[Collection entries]
/---
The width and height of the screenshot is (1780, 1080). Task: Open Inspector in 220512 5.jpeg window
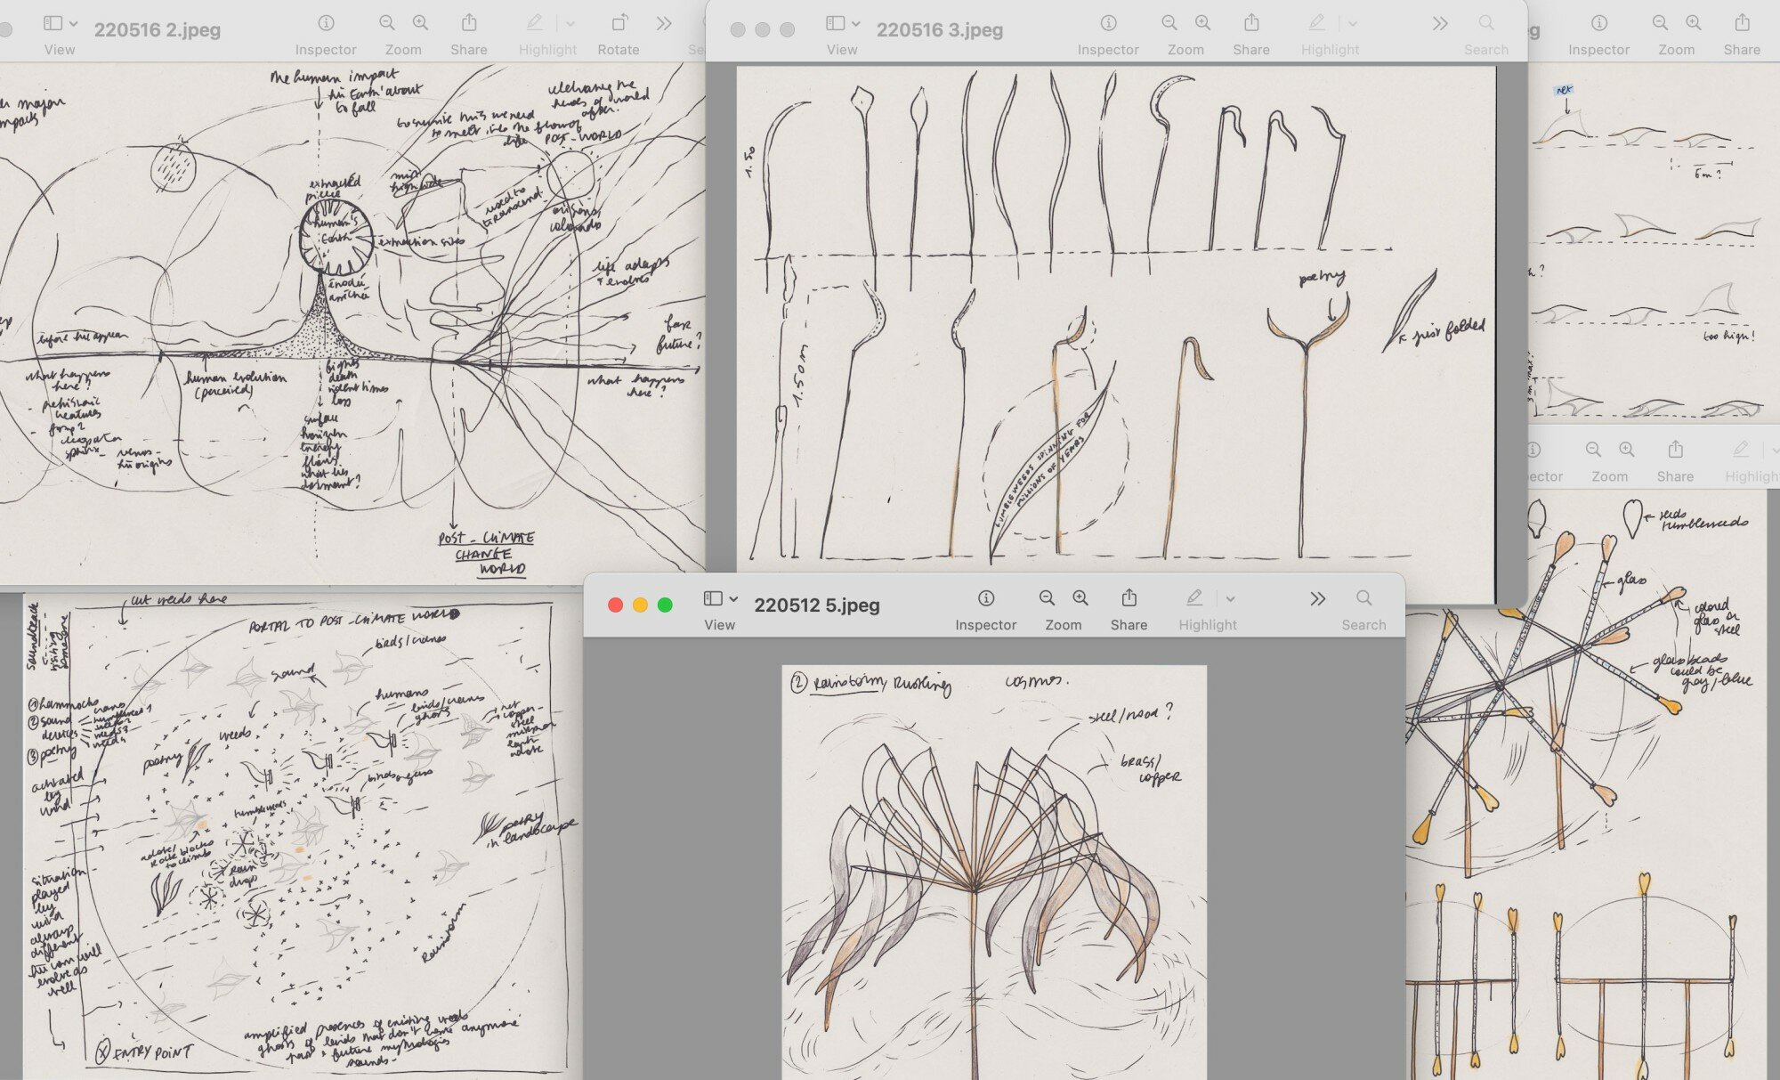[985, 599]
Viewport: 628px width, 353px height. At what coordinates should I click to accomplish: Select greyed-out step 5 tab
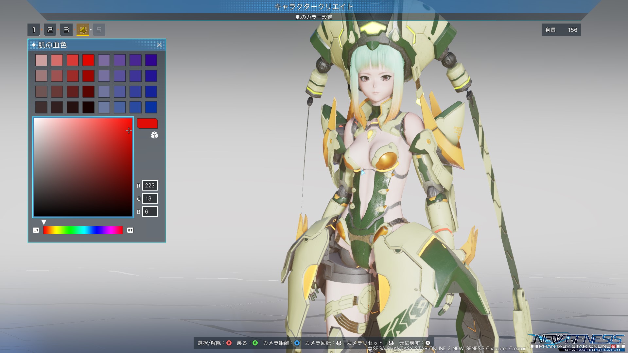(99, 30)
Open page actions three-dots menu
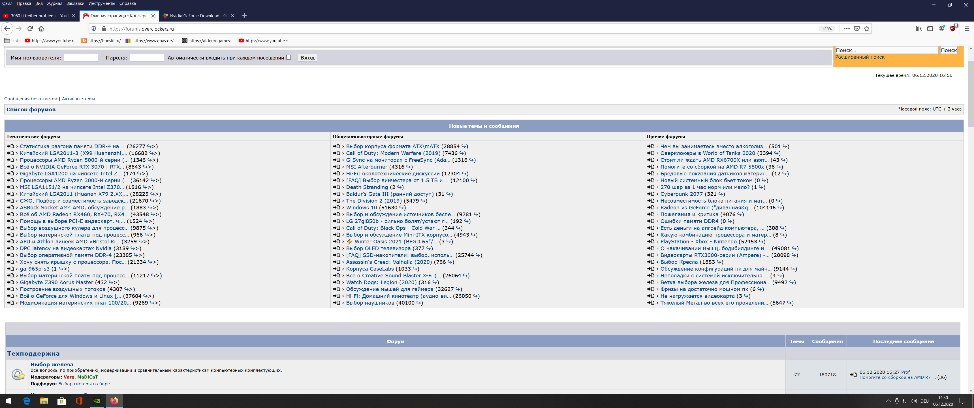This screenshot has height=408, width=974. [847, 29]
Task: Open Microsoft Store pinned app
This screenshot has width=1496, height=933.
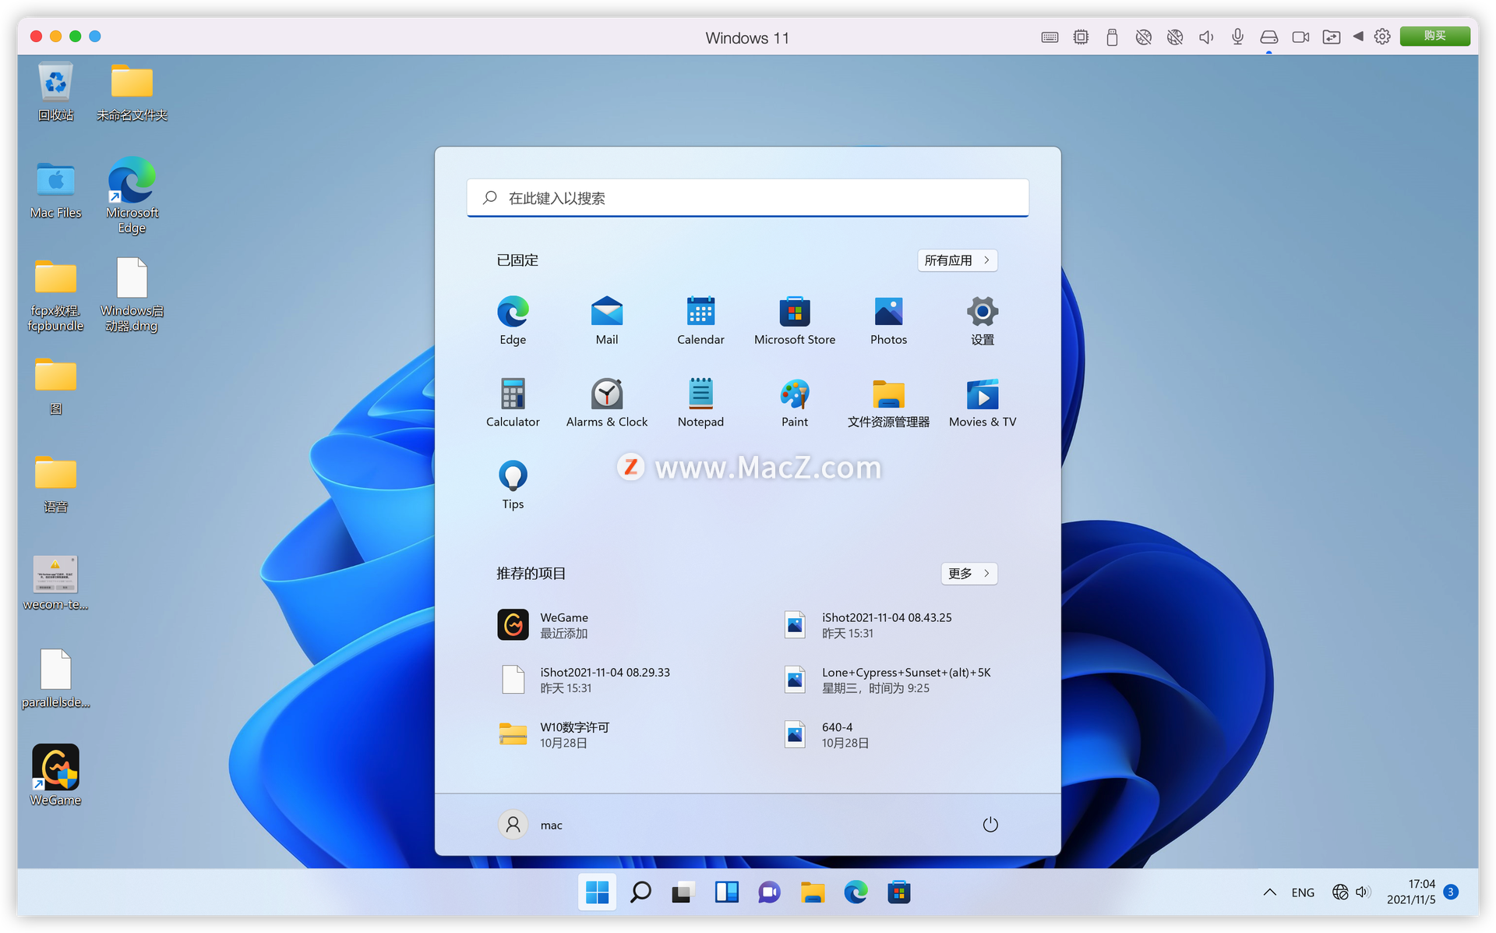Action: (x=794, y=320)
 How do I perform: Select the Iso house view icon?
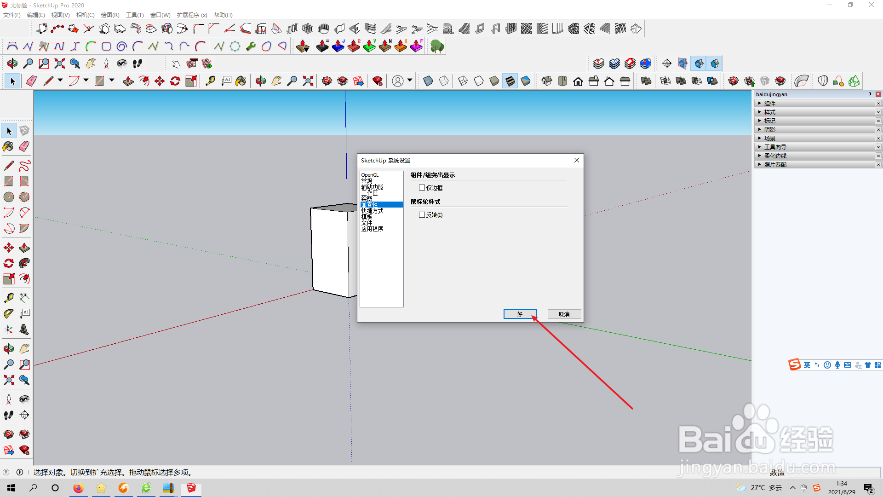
\---
> THE PROBLEM
Each record must be set down again without alteration, and no picture may be carried over.

> SOLUTION TO THE EXERCISE
The width and height of the screenshot is (1780, 1080). Task: Open Inspector in 220512 5.jpeg window
[985, 599]
Viewport: 628px width, 353px height. At what coordinates should I click to accomplish: Select greyed-out step 5 tab
(99, 30)
Open page actions three-dots menu
This screenshot has height=408, width=974. [847, 29]
Task: Open Microsoft Store pinned app
This screenshot has width=1496, height=933.
Action: (x=794, y=320)
 How do I perform: Select the Iso house view icon?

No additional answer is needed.